Als Erbrechen bezeichnet man die schwallartige Entleerung des Magen- oder Speiseröhreninhaltes rückwärts durch die Speiseröhre und den Mund. Die medizinischen Fachbegriffe für das Erbrechen sind Emesis und Vomitus.

Es gibt verschiedene Arten des Erbrechens:

Das Erbrechen wird durch eine komplizierten Nervenmechanismus vom Brechzentrum gesteuert. Beim Brechreflex sind der zehnte Hirnnerv, (der Nervus vagus) und der Nervus glossopharyngeus, Nerven der Atemwege, Nerven für die Bauchmuskeln und das Zwerchfell aktiviert.

Die Auslösung des Erbrechens kann indirekt über die Rachen- oder Magenschleimhaut, die Geruchs- oder Geschmacksorgane oder über das Gleichgewichtsorgan erfolgen.

Auch eine direkte Reizung des Brechzentrums durch mechanische Ursachen wie z.
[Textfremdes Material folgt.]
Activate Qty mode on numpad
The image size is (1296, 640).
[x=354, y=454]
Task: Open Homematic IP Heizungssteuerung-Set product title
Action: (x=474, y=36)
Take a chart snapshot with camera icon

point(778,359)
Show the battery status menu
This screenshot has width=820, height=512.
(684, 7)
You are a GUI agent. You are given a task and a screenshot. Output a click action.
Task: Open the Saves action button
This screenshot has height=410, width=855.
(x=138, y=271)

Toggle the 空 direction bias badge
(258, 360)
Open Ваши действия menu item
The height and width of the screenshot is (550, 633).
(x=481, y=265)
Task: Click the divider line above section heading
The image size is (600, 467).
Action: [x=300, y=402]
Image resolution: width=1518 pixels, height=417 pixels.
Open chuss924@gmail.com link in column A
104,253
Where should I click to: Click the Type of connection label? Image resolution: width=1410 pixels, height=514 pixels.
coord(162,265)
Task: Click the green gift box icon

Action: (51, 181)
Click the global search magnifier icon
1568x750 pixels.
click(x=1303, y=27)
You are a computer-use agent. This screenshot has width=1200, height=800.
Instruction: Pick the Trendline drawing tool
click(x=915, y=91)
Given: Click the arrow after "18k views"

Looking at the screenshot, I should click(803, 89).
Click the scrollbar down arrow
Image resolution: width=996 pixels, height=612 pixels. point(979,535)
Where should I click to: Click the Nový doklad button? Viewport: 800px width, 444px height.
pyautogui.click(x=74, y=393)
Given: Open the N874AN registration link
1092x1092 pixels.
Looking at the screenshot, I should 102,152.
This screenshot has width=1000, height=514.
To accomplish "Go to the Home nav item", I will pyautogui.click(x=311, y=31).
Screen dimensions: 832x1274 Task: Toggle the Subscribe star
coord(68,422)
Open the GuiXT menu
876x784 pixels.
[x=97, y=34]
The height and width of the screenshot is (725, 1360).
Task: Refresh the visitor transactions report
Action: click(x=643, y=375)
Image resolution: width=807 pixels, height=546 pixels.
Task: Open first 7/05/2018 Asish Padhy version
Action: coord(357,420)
B. erhöhten Hirndruck oder chemische Stoffe löst Erbrechen aus.

Erbrechen kann seelische Ursachen wie z. B. Essstörungen haben.

Beim Erbrechen geht Flüssigkeit und Magensäure verloren. Auch kann es durch das Erbrechen zu einem Einriss in der unteren Speiseröhre kommen.

Die Behandlung des Erbrechens sollte sich nach den Ursachen richten. Bei einer mechanischen Ursache im Magendarmtrakt ist eine Magensonde hilfreich. Bei Gleichgewichtsstörungen hilft ein Beruhigungsmittel. Bei Migräne hilft Metoclopramid. Bei Zytostatikanebenwirkungen helfen Zofrane.

Problematisch bei der Behandlung des Erbrechens ist die mangelhafte Aufnahme von Medikamenten, die in Form von Tabletten oder Tropfen gegeben werden. Deswegen ist oft eine parenterale Medikamentengabe und zusätzlich ein Flüssigkeits- und Salzausgleich notwendig.

Die erbrochene Flüssigkeit kann bei Hinweisen auf kriminelle Ursachen des Erbrechens als Beweismittel große Bedeutung haben.